At a recent networking event, a colleague and I were talking to an experienced business woman about her particular networking group. The woman couldn’t believe that a lot of new business owners came to the group and didn’t have a business plan. We agreed that it was very surprising and as we were walking away looked at each other sheepishly and asked: Do you have a business plan? As we both shook our heads no I began to think – is a business plan important?
A business plan is a guide that outlines your business idea in a written working plan of action. This document not only helps you to clarify exactly what your business is and how you want to run it but also describes how you will manage and grow it in the future. The business plan can be any length from a hundred pages to just a few well-written strategic items – even a small plan can help present your idea and goals clearly. Writing the plan forces you to think about how you will handle every aspect of your business. It can assist you to identify both weaknesses and opportunities that could arise and help you prepare strategies to deal with them before they actually happen. Having a prepared plan in place shows you have thought about the risks and can convince people to hire you or invest in your company.

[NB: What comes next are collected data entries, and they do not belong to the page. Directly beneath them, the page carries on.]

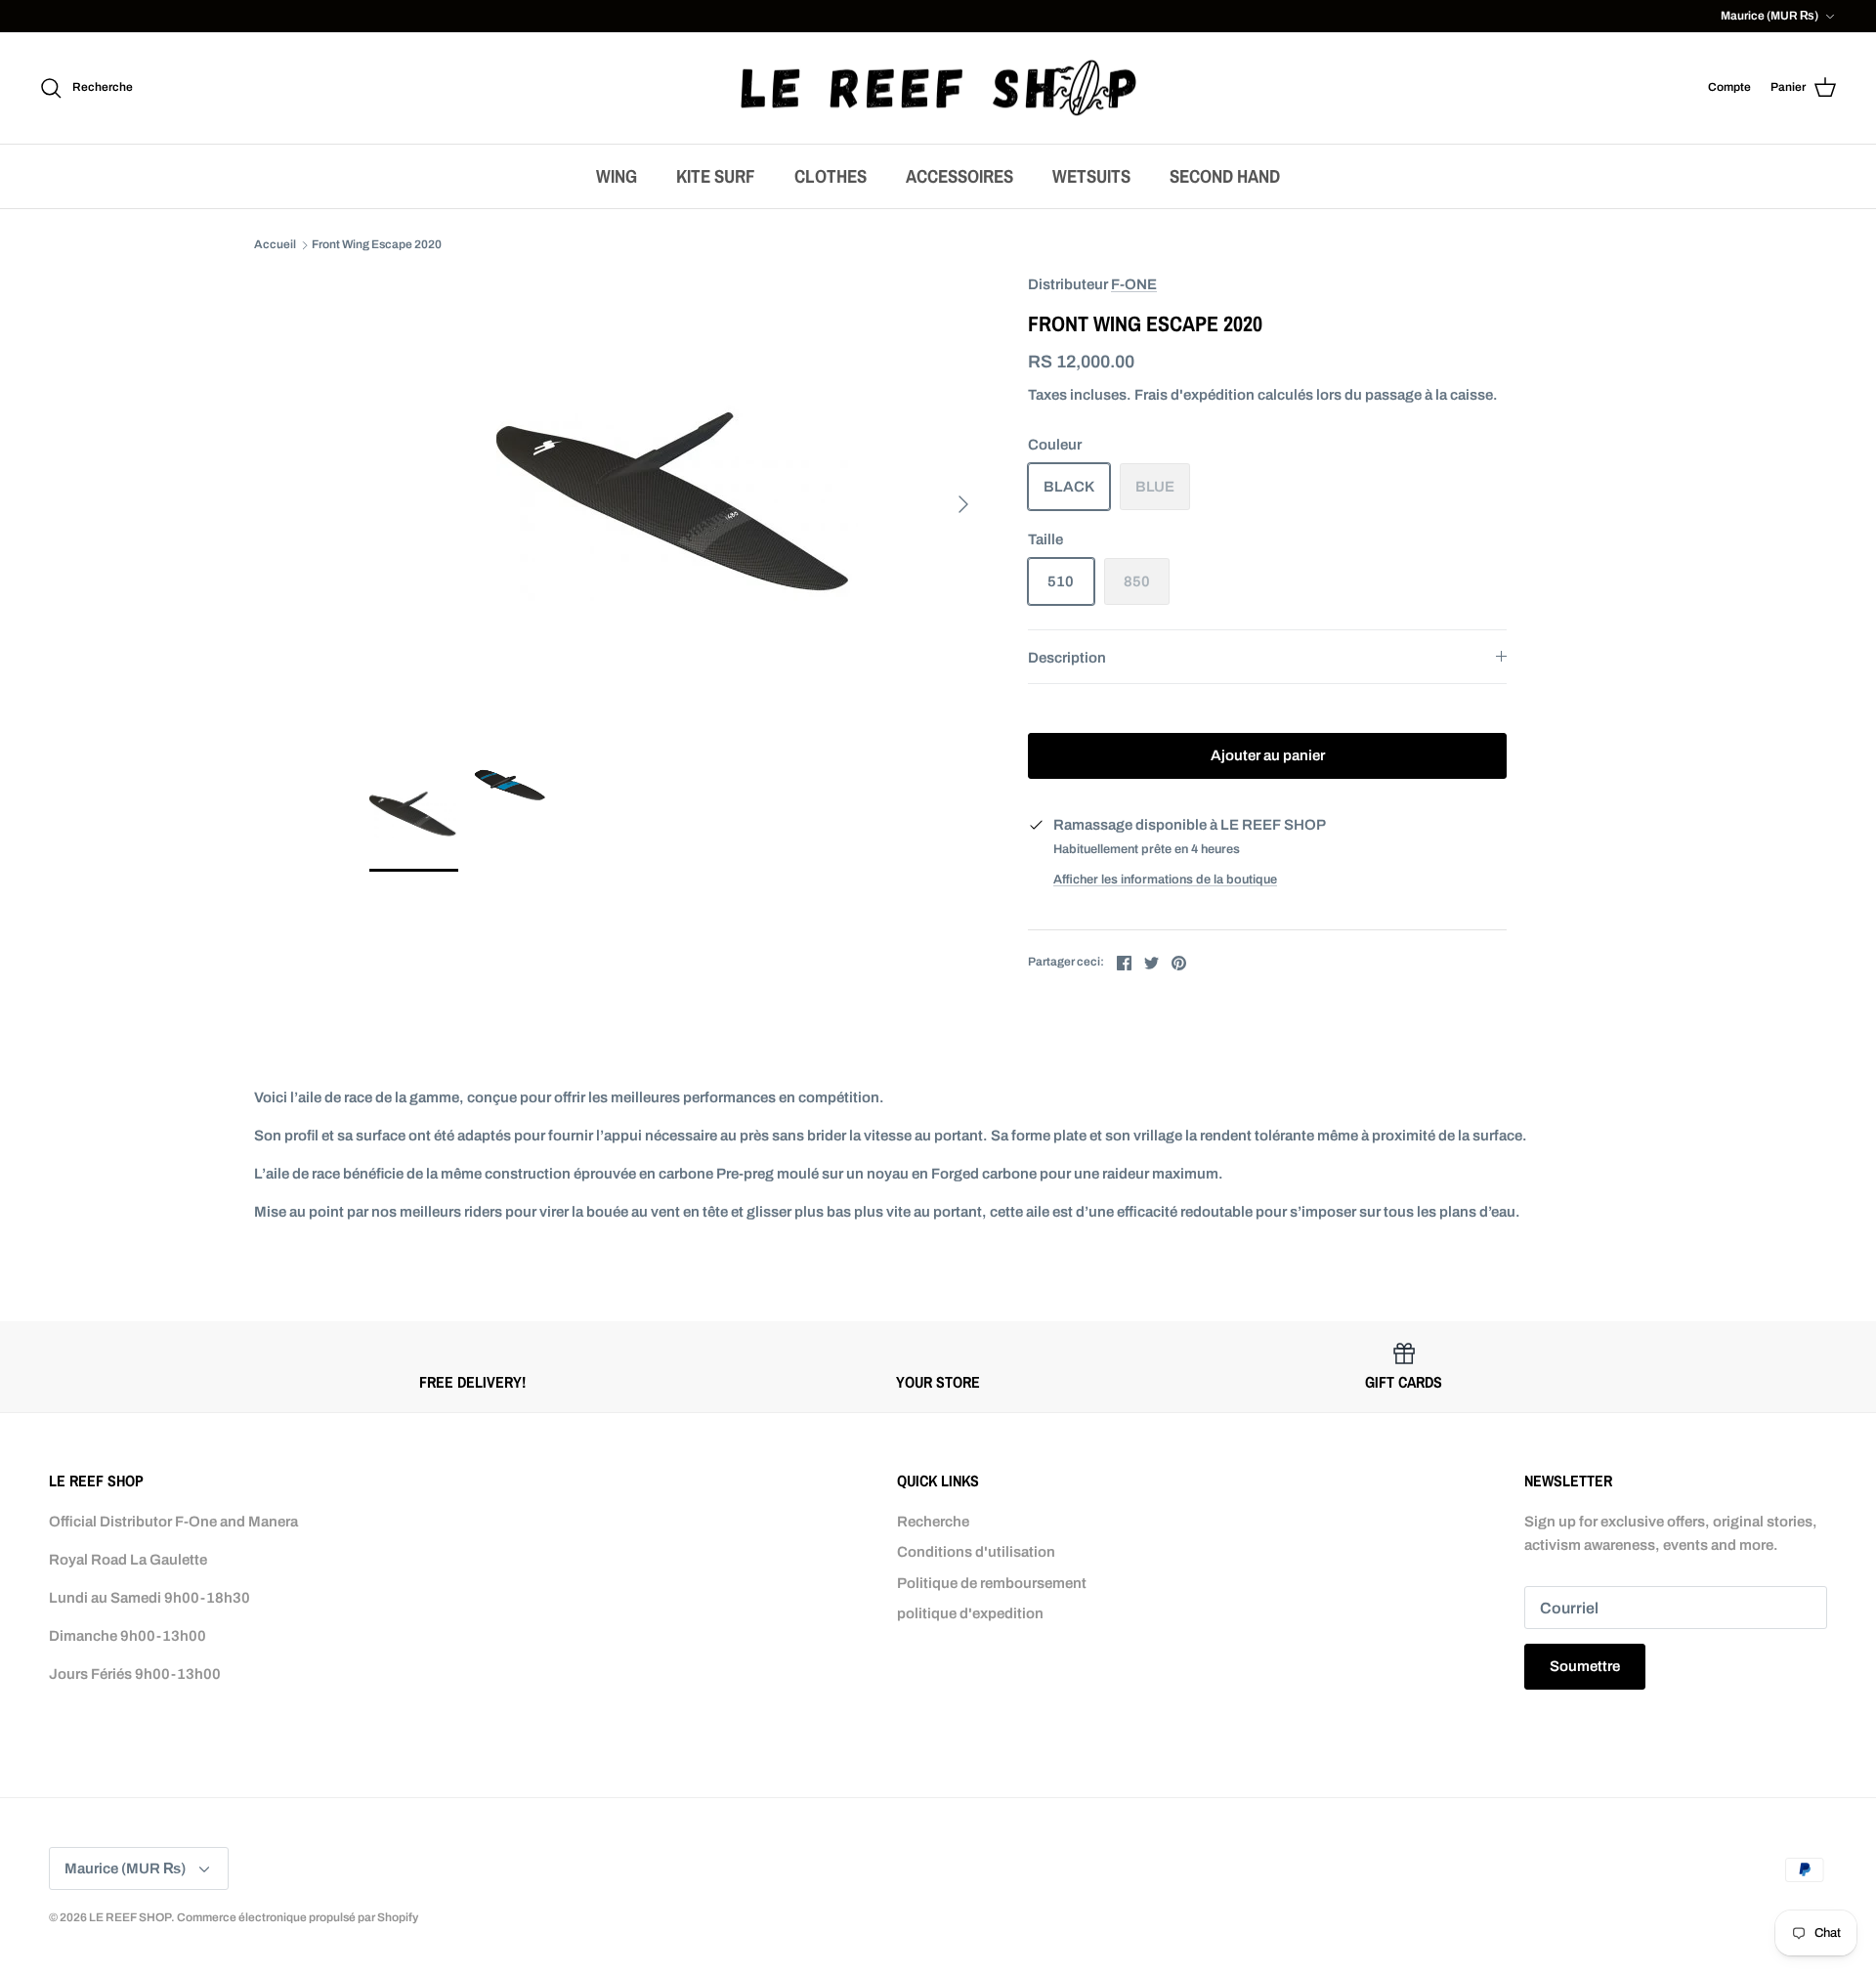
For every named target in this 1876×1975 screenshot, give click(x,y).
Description (1067, 657)
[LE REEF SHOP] (938, 88)
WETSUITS (1091, 176)
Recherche (933, 1521)
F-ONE (1134, 284)
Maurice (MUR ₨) (1769, 15)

Most plans usually consist of an outline of the business concept, the marketing plan, and financials. Adding the following sections may prompt you to really think about all aspects of your endeavor and develop a clear and comprehensive plan forward:
- Executive Summary – summarize your business set the tone for the entire document. Include an overview of the whole operation, what you plan to provide or sell, your target market, how you will manage and operate the business, and financial projections. Keep it concise and informative as you will have a chance to provide details in later sections. Include your future vision to show your goals and how you hope to develop the business in the years to come.
- Business Description – describe the exact services and products you plan to sell and how these things fit into the marketplace both historically, now, and in the future. Include strategies to reach any goals you mention – not just what you want to do, but how you plan to get there. Ensure the description is easy to understand not only for investors but for anyone that might want to use your services and products.
- Market Research and Planning – detail how you plan to market your product or service. Include all advertising strategies, sales plans, and competitive pricing. Show that you have done your research by describing any competitors in the market and how you can prove your product or service will do better. Remember to add historical, immediate, and projected future sales forecasts. Review your target market and ideal customer.
- Operation and Management – outline exactly how you will operate and manage the business. Include the legal structure, key players in all management positions, day to day operations, plans for the future, and how you plan to address risks.
- Financial Plan – provide all supporting financial documents, start-up costs, how funds were procured and used, and detail the projected financial future of your business. If you want to attract investors or need a loan add any relevant information about how much money you require, how you will use it, terms of payment, and how you will to mitigate risks. This section is where you want to show how you plan to make a profit -make it clear using statistics, facts, and detailed plans.
- Appendix – add all supporting documentation in this section. Some things you may want to incorporate are resumes, store floor plans, equipment that you own, business items you need to buy, financial graphs, licenses, patents, etc.
Many websites offer free business plan templates. Remember to customize any template so it includes everything you want to say about your business idea. You could also hire a professional business plan writer with experience in market research and business writing.
Even if your business is small (just you) and you only provide one service (for example, writing) you may think you don’t need a business plan. But, remember a plan not only is used to attract other people to invest in or buy your service. The most valuable part of the business plan can be the fact that you must clarify exactly what you want to do, how you plan to do it, and what adjustments you need to make to move your business forward.